Cuando me dirijo a escribir estas letras se celebra la fiesta de San Carlos Borromeo, fiesta principal de una de nuestras parroquias. San Carlos fue definido como un «hombre de frutos, no de flores; de hechos y no de palabras». Su vida así lo demuestra, pues murió fruto del desvelo que vivió cuidando de todos aquellos que sufrían las consecuencias de la peste que asoló su Diócesis de Milán, donde era cardenal, en el año 1576. Acudía personalmente a todos los rincones de la ciudad, visitaba todos los barrios alentando el ánimo de los que desfallecían, administraba él mismo los últimos sacramentos a los sacerdotes que sucumbían en aquella obra de caridad. No despreció el peligro de contagio y fruto de sus desvelos falleció en 1584.
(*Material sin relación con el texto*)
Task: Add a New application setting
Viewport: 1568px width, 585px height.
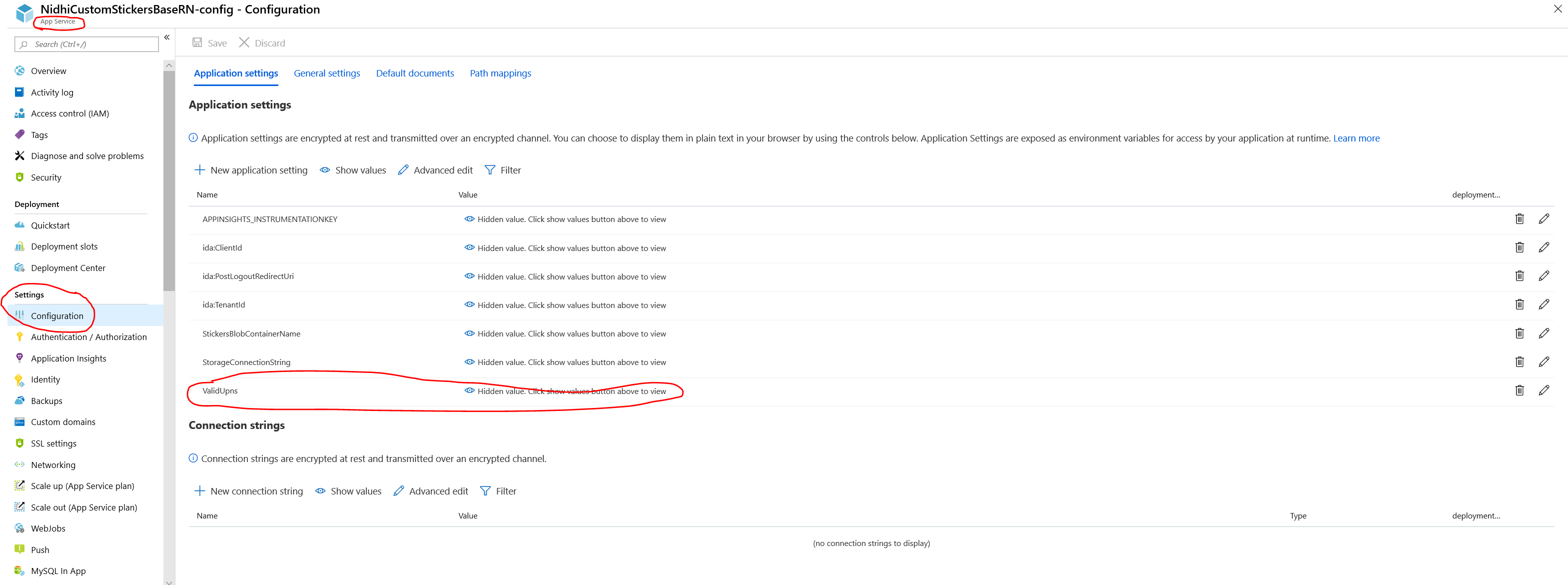Action: [251, 170]
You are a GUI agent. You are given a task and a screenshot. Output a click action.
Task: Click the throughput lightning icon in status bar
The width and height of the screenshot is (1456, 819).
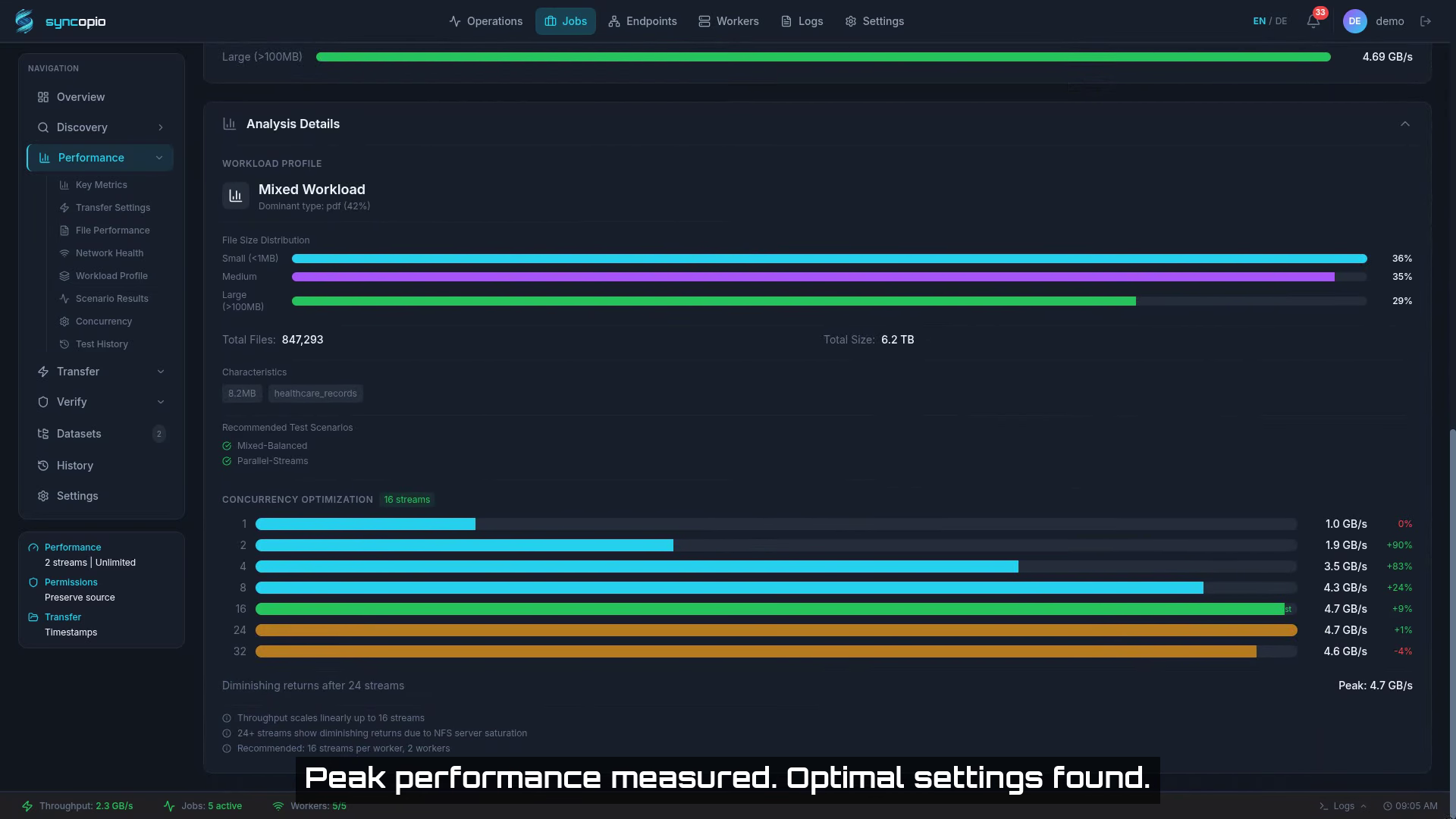click(28, 805)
En este momento histórico que nos ha tocado vivir necesitamos de hombres y mujeres de hechos y no de palabras. Se reúnen grandes comisarios mundiales en instituciones que han sido creadas para poder solucionar problemas que afectan a la sociedad, hablan y hablan, pero los conflictos bélicos, hasta llegar a convertirse en genocidio, continúan, sin ser capaces de vislumbrar solución.

No creo que sea cobardía, creo que es más sometimiento a los poderes de este mundo, un mundo movido por la economía, donde no importa la muerte de tantos seres humanos inocentes, incluidos numerosos niños. Lo que importa son las relaciones internacionales, no romper lazos de «amistad» comercial de unos con otros, de esperar sin esperanza de resoluciones a los conflictos. Cuando el que manda ya ha conseguido su finalidad, entonces el conflicto queda en el olvido como si nada hubiera sucedido. Cuando los medios de comunicación no nos trasladan los conflictos, ya no existen. ¿Cuántos conflictos bélicos vive nuestro planeta? Seguramente no somos capaces de nombrarlos todos. Pero los que tienen que velar por el bienestar de todos, tienen su mirada en otra parte, hablan mucho y se hace poco, o por lo menos, no percibimos sus resultados.

Tener valor de llevar a cabo lo que uno piensa no es fácil. Supone mucha entrega, supone tener unos principios muy claros y unos valores por encima de todo aquello que el dinero destruye. Algo tan bueno como podría ser una economía que fuera capaz de dar respuesta a las necesidades de todos, se ha convertido en un arma de destrucción masiva.